● **Your objective**
Please render the data below as a Markdown table with the columns Row and Line, numbering each nonblank line and leaving out any blank ones.

● **Given records**
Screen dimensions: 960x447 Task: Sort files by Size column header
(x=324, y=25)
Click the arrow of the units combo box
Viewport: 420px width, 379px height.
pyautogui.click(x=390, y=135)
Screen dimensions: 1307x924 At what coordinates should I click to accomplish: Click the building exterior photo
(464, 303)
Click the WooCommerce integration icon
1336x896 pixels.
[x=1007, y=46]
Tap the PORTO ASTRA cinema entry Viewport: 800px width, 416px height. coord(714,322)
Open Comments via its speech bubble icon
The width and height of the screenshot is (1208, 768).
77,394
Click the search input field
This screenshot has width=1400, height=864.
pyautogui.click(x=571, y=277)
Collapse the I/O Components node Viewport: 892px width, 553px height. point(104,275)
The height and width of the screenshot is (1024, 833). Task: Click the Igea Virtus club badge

● **Expected answer**
| Row | Line |
|---|---|
| 1 | Screen dimensions: 960x447 Task: Sort files by Size column header |
| 2 | (x=324, y=25) |
| 3 | Click the arrow of the units combo box |
| 4 | Viewport: 420px width, 379px height. |
| 5 | pyautogui.click(x=390, y=135) |
| 6 | Screen dimensions: 1307x924 At what coordinates should I click to accomplish: Click the building exterior photo |
| 7 | (464, 303) |
| 8 | Click the WooCommerce integration icon |
| 9 | 1336x896 pixels. |
| 10 | [x=1007, y=46] |
| 11 | Tap the PORTO ASTRA cinema entry Viewport: 800px width, 416px height. coord(714,322) |
| 12 | Open Comments via its speech bubble icon |
| 13 | The width and height of the screenshot is (1208, 768). |
| 14 | 77,394 |
| 15 | Click the search input field |
| 16 | This screenshot has width=1400, height=864. |
| 17 | pyautogui.click(x=571, y=277) |
| 18 | Collapse the I/O Components node Viewport: 892px width, 553px height. point(104,275) |
| 19 | The height and width of the screenshot is (1024, 833). Task: Click the Igea Virtus club badge |